◆ **Work instruction**
Everything in the records must be restated exactly, apart from the pictures.
****************
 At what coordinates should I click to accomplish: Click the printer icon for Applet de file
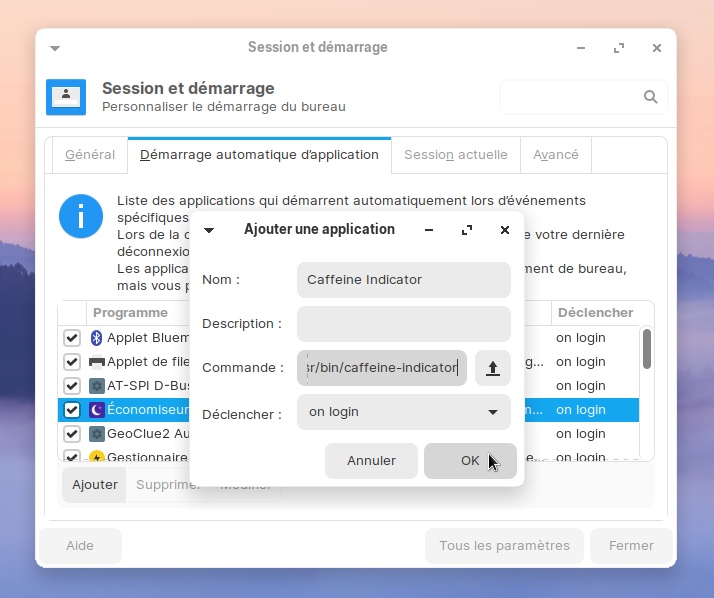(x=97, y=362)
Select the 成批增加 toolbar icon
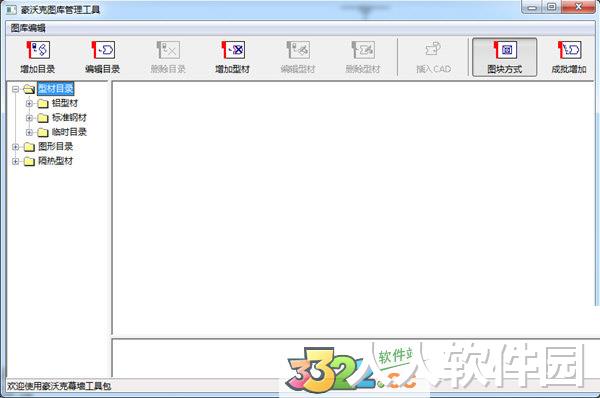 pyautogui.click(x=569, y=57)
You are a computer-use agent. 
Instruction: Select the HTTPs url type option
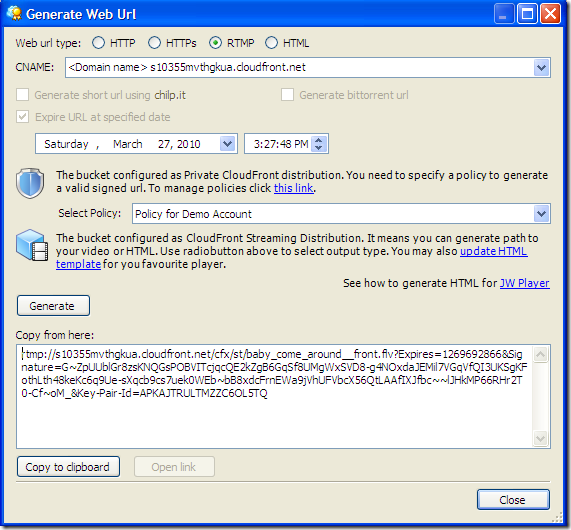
****************
◆ **Worked solution**
 At what coordinates should I click to accomplish: Click the printer icon for Applet de file
(x=97, y=362)
Select the 成批增加 toolbar icon
 pyautogui.click(x=569, y=57)
You are a computer-use agent. 
Instruction: Select the HTTPs url type option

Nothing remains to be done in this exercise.